A picture of David Elster at Anatole's shrine.

5 Comments

  1. Found this show rather late (clearly) and had been absolutely enthralled up until this episode. Suddenly everything took a really strange turn and the writing became almost instantly lazy and forced, with characters acting entirely outside their established behavior to suit the narrative and then bumbling their way to the finale.

    I refuse to accept that Laura…this bold and intelligent lawyer who has been standing up for the rights of synths and understands their short-comings and ways of thinking, is willing to just sit there and blubber about a Sophie’s choice/trolley problem that she then actually makes a decision on?

    The Laura they wrote up to that point wouldn’t have done that. She would have laid it out to them for what it was: an impossible decision that she will refuse to make because she is being held hostage and their threat speaks only to their nature; not hers. She wouldn’t play a party to anyone’s murder. What they choose to do is their responsibility. That’s the entire point of what she’s been fighting for: equal rights and equal responsibility.

    Even if she didn’t get through the leader, the others may have begun to doubt him. I fully expected her to follow that line of reasoning, resulting in Stanley taking action to stop the whole thing, maybe aided by others, maybe with a tragic result of someone innocent being killed, but with everyone intact as the characters they’ve established.

    Really, really stupid and disappointing turn that has changed my mind about recommending this show to friends. It’s like the writers either forgot the ending they had been trying to lead up to and suddenly remembered and didn’t care that it didn’t make sense now, or found out they weren’t getting another season, panicked, and spewed out some slap-dash ending that had to be ham-fisted in.

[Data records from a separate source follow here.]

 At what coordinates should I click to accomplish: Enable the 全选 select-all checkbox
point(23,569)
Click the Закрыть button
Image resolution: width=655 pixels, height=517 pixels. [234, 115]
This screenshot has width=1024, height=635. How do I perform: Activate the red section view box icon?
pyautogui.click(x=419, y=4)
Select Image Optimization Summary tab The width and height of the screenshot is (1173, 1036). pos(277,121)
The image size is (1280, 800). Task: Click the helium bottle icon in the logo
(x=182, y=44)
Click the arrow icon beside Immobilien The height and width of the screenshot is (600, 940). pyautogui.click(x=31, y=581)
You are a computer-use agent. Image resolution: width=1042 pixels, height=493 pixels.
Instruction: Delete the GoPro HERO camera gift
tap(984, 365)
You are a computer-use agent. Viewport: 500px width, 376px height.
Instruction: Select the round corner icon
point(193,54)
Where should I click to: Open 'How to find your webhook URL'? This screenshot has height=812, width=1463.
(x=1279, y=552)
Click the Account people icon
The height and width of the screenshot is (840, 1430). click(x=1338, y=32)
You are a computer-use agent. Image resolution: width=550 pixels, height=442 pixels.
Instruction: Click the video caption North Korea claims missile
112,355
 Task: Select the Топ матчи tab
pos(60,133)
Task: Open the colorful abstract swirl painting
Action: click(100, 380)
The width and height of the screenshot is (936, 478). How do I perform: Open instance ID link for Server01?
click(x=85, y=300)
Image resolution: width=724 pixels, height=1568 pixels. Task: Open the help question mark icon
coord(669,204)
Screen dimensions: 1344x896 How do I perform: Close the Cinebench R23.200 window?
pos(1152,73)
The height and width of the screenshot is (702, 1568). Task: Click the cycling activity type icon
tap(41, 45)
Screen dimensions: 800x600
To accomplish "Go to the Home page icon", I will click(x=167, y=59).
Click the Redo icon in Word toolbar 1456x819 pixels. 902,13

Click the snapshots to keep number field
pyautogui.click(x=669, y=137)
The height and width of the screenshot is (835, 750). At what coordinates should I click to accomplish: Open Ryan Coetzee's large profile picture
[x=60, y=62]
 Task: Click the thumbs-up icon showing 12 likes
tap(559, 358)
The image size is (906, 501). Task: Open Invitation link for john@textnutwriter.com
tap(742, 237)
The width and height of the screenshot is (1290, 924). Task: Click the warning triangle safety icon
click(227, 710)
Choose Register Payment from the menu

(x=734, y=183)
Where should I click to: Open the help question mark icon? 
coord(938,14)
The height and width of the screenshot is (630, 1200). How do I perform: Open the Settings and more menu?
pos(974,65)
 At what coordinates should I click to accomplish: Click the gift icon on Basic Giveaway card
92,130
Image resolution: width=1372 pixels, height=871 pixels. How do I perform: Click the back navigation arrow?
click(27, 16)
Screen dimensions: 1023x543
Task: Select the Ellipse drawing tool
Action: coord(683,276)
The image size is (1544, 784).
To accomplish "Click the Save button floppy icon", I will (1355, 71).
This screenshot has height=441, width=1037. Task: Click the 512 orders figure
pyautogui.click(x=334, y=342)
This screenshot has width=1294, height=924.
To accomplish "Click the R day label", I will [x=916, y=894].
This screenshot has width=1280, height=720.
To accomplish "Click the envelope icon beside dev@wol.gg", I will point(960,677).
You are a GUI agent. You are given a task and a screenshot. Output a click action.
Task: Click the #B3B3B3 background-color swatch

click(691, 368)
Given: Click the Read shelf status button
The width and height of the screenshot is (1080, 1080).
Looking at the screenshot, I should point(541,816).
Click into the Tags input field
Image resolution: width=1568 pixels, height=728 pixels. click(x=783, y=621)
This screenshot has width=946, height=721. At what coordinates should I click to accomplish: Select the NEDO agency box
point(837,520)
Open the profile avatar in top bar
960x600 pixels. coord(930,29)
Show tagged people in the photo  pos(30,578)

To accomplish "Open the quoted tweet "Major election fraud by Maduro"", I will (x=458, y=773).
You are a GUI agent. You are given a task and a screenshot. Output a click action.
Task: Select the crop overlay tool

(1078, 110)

Regardless, I’m not impressed.

  2. Was very disappointed with the writing on season 3 episode 6.
    What a ridiculous outcome for Laura and so out of character for her, did the writers forget who they were writing for.
    1. Laura is a mother, she would protect the young and innocent first.
    2. Laura is devoted to her synth causes sometimes at the expense of her human connections.
    3. Laura would not have given in so quickly and would have tried to reason with Anatole.
    Just felt like this episode was written purely for dramatic purposes alone!

  3. Laura definitely should have chosen the old man to die. That seemed so out of character for her.

  4. I can see that. The show has largely been character driven but now it could be seen as story drive. But, I’d argue the characters they used to drive drama, like Hester, lost their luster quick. By making things more about the story, like Synths as a whole than just this group, it makes things a bit more interesting.

  5. I thought Laura choosing Sam to die was out of character. She’s put her whole family in physical danger for choosing to advocate synth rights. If she had been forced to choose between family and Sam, or if he husband had made the decision, I’d buy it more readily. It just feels like forced drama now and characters submitting to the storyline rather than shaping the story though their character.